Posted: Sun Jan 30, 2005 3:52 am
by e_d
Okay I am new to the entire OS development thing, enough said. anyways I was reading through Xosdev's tutorials and I compiled the kernel, assembled the boot loader, attached them both with cat boot.bin kernel.o > kernel.img and then used "dd" to put it on a floppy. I am coding in linux. So after 8 hours of trying to get just a "hello world" to print on the screen I finally think I got it. So I stick the floppy in expecting to see it and what happens made me laugh so hard I almost threw up. The computer just kept restarting over and over again. Does anyone have ANY idea what this could be caused by?

I know i know I can easily get a hello world to work by using the bios stuff and coding the asm for it, but I want to have a mixture of C and ASM since I dont plan on coding the entire OS in ASM. Any help would be appreciated. Thanks.

Re:OS just keeps restarting over and over again

Posted: Sun Jan 30, 2005 4:56 am
by IRBMe
Probably a tripple protection fault occurs each time, thus causing the PC to reboot. A tripple protection fault could be caused by absolutely ANYTHING!

What I would suggest is that you install an emulator such as bochs. Run the debug version and see what happens. You'll get some kind of feed back in bochsout hopefully. You can then use that information to set break points, then examine memory, or step through each instruction one at a time to see which is the one causing the thing to blow up.

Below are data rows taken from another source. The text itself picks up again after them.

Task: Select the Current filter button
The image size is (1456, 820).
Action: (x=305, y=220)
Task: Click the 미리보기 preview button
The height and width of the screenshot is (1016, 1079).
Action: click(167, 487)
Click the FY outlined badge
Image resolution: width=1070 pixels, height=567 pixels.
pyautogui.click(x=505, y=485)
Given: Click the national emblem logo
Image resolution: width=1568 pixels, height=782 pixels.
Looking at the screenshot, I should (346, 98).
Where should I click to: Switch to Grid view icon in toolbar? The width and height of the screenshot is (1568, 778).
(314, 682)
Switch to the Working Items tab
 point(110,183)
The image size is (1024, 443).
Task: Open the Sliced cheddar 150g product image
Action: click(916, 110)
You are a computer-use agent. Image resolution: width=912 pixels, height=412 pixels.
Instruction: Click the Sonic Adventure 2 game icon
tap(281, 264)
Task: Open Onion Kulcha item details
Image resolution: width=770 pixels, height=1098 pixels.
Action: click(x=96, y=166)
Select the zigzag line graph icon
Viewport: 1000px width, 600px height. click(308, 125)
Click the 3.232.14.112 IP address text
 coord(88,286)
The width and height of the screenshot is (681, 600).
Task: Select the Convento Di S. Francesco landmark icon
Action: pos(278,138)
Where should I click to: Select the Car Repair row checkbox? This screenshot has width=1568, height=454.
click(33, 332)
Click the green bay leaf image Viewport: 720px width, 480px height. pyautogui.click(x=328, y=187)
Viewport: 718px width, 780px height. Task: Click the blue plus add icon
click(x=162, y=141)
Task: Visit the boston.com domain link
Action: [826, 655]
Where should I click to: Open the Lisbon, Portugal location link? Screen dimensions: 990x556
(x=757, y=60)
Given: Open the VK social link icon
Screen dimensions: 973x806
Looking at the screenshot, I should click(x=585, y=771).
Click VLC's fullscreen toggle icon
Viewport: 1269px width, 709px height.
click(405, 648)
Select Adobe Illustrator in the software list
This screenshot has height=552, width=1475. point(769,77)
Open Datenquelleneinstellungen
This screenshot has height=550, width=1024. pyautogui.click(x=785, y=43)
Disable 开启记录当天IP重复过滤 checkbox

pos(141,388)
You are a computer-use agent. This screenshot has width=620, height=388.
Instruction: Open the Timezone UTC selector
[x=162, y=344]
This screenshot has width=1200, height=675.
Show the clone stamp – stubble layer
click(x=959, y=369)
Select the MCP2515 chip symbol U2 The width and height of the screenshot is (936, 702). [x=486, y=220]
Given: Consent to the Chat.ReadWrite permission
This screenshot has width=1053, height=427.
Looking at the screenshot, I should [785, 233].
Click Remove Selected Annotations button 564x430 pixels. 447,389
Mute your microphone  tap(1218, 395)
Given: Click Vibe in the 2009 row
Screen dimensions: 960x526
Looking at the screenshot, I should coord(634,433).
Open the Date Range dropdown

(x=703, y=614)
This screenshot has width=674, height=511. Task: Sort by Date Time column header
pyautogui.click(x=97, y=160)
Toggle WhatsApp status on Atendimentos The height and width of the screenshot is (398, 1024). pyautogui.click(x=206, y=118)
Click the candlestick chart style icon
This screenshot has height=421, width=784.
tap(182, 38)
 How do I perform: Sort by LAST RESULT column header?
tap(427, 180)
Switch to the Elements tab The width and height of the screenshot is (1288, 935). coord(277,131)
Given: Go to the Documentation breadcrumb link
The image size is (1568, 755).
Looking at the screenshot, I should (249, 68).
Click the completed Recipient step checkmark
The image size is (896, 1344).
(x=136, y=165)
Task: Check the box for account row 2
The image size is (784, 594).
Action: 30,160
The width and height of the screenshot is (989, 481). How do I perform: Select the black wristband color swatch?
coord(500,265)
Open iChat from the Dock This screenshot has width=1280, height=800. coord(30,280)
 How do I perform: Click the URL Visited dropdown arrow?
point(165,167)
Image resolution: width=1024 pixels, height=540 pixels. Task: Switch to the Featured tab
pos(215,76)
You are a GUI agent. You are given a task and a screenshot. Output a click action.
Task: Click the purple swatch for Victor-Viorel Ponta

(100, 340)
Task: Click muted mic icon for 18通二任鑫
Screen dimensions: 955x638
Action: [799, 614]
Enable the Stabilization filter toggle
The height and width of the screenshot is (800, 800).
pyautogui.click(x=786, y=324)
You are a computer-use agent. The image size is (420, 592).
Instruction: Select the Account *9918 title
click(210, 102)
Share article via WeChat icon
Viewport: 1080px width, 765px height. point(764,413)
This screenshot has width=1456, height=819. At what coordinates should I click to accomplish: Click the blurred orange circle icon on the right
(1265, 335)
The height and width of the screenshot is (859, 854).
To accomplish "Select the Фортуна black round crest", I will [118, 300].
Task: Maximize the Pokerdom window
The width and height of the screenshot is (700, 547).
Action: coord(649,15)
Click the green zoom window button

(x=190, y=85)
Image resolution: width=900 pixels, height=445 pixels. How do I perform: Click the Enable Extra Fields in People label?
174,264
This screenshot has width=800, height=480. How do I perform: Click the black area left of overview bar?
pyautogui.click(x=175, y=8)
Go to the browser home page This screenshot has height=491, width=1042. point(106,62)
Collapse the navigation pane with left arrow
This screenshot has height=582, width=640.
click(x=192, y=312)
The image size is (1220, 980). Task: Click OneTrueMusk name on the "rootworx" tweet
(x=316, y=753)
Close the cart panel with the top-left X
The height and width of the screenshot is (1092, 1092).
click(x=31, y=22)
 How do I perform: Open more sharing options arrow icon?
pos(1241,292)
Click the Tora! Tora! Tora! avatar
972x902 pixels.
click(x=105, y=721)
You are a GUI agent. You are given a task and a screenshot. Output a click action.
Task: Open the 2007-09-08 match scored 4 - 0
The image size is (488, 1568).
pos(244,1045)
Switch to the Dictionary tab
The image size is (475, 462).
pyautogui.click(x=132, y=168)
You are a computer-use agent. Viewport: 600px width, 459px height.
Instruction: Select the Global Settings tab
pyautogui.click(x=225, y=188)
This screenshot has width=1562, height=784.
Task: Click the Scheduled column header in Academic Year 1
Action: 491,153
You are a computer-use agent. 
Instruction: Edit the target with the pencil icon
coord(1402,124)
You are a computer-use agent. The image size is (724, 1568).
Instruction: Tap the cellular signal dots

By the way, best to learn how to do this sooner rather than later. Trust me - you will be getting LOTS of tripple protection faults in the beginning. It happens to us all. :)

Re:OS just keeps restarting over and over again

Posted: Sun Jan 30, 2005 11:23 am
by mystran
Actually on IA-32 it's called just "tripple fault" and it happens when an exception happens when trying to call the double-fault handler. Double-fault handler is called when an exception occurs when trying to access another exception handler (except when there are special rules).

In other words, when an exception results when calling an exception handler, a double-fault is generated to prevent an infinite exception loop. If calling double-fault handler also results in exception, then calling the double-fault handler again would result in such a loop, and instead a tripple-fault is raised, resetting the processor.

Until you've implemented valid exception handlers, pretty much any exception can result in a double-fault, and if you don't have a valid double-fault handler either, then you'll get a tripple-fault.

For testing your kernel, I'd suggest using Bochs (preferably a recent version) since it can show you the exceptions, so you can see what was the original exception that caused the tripple-fault. This helps debugging quite a bit. It can also give you other interesting information, and even has a debugger if you compile that in.